On January 17, 1991, Speicher's plane was hit by an air-to-air missile over Iraq's western desert. On the basis of the evidence (e.g. no signs of ejection or parachute, no activation of rescue beacon, fellow pilots saw his plane explode in a ball of flame and blow apart), he was officially declared killed in action.
Speicher remained K.I.A. for ten years, until January 2001, when the secretary of the Navy changed his status to M.I.A. Sen. Pat Roberts (R - Kansas), an advocate for regime change in Iraq, was the prime mover behind the correction.
On scanty and dubious evidence, Speicher's status changed to "probably survived" in March 2002, and then to "missing/captured" on October 11, 2002, the day after Congress authorized military action in Iraq. He thereby became just the second person in human history to rise from the dead (Praise the Lord). He also had been promoted twice to the rank of captain in the ten years since his disappearance.
President Bush appealed to Speicher's status in his September 2002 address to the United Nations General Assembly.

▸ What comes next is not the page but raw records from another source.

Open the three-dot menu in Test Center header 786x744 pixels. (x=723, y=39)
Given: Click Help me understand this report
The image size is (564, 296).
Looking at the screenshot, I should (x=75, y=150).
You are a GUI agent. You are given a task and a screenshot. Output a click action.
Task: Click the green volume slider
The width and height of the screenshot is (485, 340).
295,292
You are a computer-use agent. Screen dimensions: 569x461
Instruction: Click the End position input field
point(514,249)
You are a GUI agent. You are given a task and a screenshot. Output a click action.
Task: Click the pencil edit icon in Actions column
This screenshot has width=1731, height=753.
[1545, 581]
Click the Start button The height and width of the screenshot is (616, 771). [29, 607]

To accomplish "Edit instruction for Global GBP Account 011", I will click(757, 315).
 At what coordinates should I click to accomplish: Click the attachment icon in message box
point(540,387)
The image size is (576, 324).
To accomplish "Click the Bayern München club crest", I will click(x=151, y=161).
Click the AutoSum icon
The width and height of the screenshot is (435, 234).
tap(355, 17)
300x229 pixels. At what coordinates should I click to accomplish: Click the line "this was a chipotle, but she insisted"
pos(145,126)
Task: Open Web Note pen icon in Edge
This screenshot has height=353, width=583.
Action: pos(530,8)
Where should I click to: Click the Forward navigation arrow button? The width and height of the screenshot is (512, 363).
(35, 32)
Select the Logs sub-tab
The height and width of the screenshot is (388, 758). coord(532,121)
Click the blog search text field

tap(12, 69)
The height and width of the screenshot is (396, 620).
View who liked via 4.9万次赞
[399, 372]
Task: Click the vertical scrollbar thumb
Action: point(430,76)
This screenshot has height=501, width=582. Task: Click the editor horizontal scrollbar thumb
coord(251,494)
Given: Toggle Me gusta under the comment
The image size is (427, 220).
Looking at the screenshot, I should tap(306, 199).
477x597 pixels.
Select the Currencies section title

In 1991, the U.N. Security Council, through Resolutions 686 and 687, demanded that Iraq return all prisoners from Kuwait and other lands ... One American pilot is among them.
Ritter focuses on the story as emblematic of the way the whole case for war was spun by the Administration and covered by the media.
Alongside arguments about Iraq's weapons of mass destruction, Scott Speicher offered Americans a human and less abstract rationale for war. In the six months leading to war, there were at least 135 news stories about Speicher, speculating about his fate and the character of those who would keep him prisoner. In March 2002 the Washington Times ran a front-page article on Speicher for five consecutive days. One was titled "Bush denounces 'heartless' Saddam; He suspects Navy pilot is a live captive," and another cited an informant inside Iraq who "stated that the pilot was being kept in isolation." CNN's Wolf Blitzer called Speicher's situation "shocking," and on MSNBC a former Pentagon official discussed the likelihood that the pilot was being tortured. When asked about the hypothetical treatment of the Navy pilot, President Bush said, "It reminds me once again about the nature of Saddam Hussein." In this manner, Speicher's case became an argument for the existence of weapons of mass destruction in Iraq. Only a monster and a war criminal would hold a prisoner incommunicado for eleven years; and, so the syllogism went, surely such a monster and war criminal would acquire and deploy unconventional weapons.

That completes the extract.